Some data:
━━━━

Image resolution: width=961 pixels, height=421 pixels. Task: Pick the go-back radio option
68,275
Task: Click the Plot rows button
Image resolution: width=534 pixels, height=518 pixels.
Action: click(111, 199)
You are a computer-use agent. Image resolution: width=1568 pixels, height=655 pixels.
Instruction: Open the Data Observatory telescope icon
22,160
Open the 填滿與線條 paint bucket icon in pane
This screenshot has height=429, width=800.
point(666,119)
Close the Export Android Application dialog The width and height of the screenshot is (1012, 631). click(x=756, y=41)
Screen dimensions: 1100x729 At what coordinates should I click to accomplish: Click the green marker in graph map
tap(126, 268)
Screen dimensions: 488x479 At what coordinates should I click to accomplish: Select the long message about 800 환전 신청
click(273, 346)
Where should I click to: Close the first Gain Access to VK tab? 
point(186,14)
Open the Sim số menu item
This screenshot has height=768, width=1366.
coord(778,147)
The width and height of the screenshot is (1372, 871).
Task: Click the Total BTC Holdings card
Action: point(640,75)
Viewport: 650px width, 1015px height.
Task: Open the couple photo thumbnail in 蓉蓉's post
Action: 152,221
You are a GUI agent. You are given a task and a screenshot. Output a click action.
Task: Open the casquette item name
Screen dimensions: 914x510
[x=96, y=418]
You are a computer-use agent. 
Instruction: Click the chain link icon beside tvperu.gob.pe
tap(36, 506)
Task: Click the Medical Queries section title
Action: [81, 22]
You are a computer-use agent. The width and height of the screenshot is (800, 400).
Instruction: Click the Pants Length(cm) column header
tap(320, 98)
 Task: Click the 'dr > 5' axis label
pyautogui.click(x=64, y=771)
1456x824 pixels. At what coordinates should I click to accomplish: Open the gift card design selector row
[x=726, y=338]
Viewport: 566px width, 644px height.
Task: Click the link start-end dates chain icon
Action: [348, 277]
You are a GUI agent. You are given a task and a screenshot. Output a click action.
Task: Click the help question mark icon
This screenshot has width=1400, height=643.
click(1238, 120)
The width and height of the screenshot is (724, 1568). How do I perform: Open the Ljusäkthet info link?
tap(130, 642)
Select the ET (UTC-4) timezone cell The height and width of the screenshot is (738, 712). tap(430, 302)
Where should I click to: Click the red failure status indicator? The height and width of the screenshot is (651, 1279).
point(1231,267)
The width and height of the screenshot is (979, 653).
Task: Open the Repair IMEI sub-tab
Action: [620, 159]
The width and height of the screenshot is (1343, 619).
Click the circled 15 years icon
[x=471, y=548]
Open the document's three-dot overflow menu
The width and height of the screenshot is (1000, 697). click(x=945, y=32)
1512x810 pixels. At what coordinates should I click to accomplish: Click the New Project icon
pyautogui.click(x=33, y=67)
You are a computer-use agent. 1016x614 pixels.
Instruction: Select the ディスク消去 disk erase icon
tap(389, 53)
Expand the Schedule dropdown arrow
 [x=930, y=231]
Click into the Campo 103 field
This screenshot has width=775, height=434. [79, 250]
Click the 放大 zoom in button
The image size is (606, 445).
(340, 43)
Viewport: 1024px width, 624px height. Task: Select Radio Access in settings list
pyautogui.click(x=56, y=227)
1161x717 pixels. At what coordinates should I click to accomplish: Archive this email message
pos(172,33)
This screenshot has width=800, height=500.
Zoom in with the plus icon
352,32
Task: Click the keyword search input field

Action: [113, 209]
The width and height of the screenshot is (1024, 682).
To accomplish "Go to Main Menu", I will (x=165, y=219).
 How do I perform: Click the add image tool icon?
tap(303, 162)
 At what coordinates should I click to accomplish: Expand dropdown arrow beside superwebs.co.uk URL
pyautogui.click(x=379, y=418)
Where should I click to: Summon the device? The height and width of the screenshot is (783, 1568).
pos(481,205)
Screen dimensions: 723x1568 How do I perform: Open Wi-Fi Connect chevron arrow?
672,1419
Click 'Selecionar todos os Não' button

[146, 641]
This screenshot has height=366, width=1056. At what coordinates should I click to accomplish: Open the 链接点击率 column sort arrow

━━━━

Exercise directions: Copy all of the data above line for line, with no changes.

Task solution:
Image resolution: width=961 pixels, height=421 pixels. Task: Pick the go-back radio option
68,275
Task: Click the Plot rows button
Image resolution: width=534 pixels, height=518 pixels.
Action: click(111, 199)
You are a computer-use agent. Image resolution: width=1568 pixels, height=655 pixels.
Instruction: Open the Data Observatory telescope icon
22,160
Open the 填滿與線條 paint bucket icon in pane
This screenshot has height=429, width=800.
point(666,119)
Close the Export Android Application dialog The width and height of the screenshot is (1012, 631). click(x=756, y=41)
Screen dimensions: 1100x729 At what coordinates should I click to accomplish: Click the green marker in graph map
tap(126, 268)
Screen dimensions: 488x479 At what coordinates should I click to accomplish: Select the long message about 800 환전 신청
click(273, 346)
Where should I click to: Close the first Gain Access to VK tab? 
point(186,14)
Open the Sim số menu item
This screenshot has height=768, width=1366.
coord(778,147)
The width and height of the screenshot is (1372, 871).
Task: Click the Total BTC Holdings card
Action: point(640,75)
Viewport: 650px width, 1015px height.
Task: Open the couple photo thumbnail in 蓉蓉's post
Action: 152,221
You are a GUI agent. You are given a task and a screenshot. Output a click action.
Task: Open the casquette item name
Screen dimensions: 914x510
[x=96, y=418]
You are a computer-use agent. 
Instruction: Click the chain link icon beside tvperu.gob.pe
tap(36, 506)
Task: Click the Medical Queries section title
Action: [81, 22]
You are a computer-use agent. The width and height of the screenshot is (800, 400).
Instruction: Click the Pants Length(cm) column header
tap(320, 98)
 Task: Click the 'dr > 5' axis label
pyautogui.click(x=64, y=771)
1456x824 pixels. At what coordinates should I click to accomplish: Open the gift card design selector row
[x=726, y=338]
Viewport: 566px width, 644px height.
Task: Click the link start-end dates chain icon
Action: [348, 277]
You are a GUI agent. You are given a task and a screenshot. Output a click action.
Task: Click the help question mark icon
This screenshot has width=1400, height=643.
click(1238, 120)
The width and height of the screenshot is (724, 1568). How do I perform: Open the Ljusäkthet info link?
tap(130, 642)
Select the ET (UTC-4) timezone cell The height and width of the screenshot is (738, 712). tap(430, 302)
Where should I click to: Click the red failure status indicator? The height and width of the screenshot is (651, 1279).
point(1231,267)
The width and height of the screenshot is (979, 653).
Task: Open the Repair IMEI sub-tab
Action: [620, 159]
The width and height of the screenshot is (1343, 619).
Click the circled 15 years icon
[x=471, y=548]
Open the document's three-dot overflow menu
The width and height of the screenshot is (1000, 697). click(x=945, y=32)
1512x810 pixels. At what coordinates should I click to accomplish: Click the New Project icon
pyautogui.click(x=33, y=67)
You are a computer-use agent. 1016x614 pixels.
Instruction: Select the ディスク消去 disk erase icon
tap(389, 53)
Expand the Schedule dropdown arrow
 [x=930, y=231]
Click into the Campo 103 field
This screenshot has width=775, height=434. [79, 250]
Click the 放大 zoom in button
The image size is (606, 445).
(340, 43)
Viewport: 1024px width, 624px height. Task: Select Radio Access in settings list
pyautogui.click(x=56, y=227)
1161x717 pixels. At what coordinates should I click to accomplish: Archive this email message
pos(172,33)
This screenshot has width=800, height=500.
Zoom in with the plus icon
352,32
Task: Click the keyword search input field

Action: [113, 209]
The width and height of the screenshot is (1024, 682).
To accomplish "Go to Main Menu", I will (x=165, y=219).
 How do I perform: Click the add image tool icon?
tap(303, 162)
 At what coordinates should I click to accomplish: Expand dropdown arrow beside superwebs.co.uk URL
pyautogui.click(x=379, y=418)
Where should I click to: Summon the device? The height and width of the screenshot is (783, 1568).
pos(481,205)
Screen dimensions: 723x1568 How do I perform: Open Wi-Fi Connect chevron arrow?
672,1419
Click 'Selecionar todos os Não' button

[146, 641]
This screenshot has height=366, width=1056. At what coordinates should I click to accomplish: Open the 链接点击率 column sort arrow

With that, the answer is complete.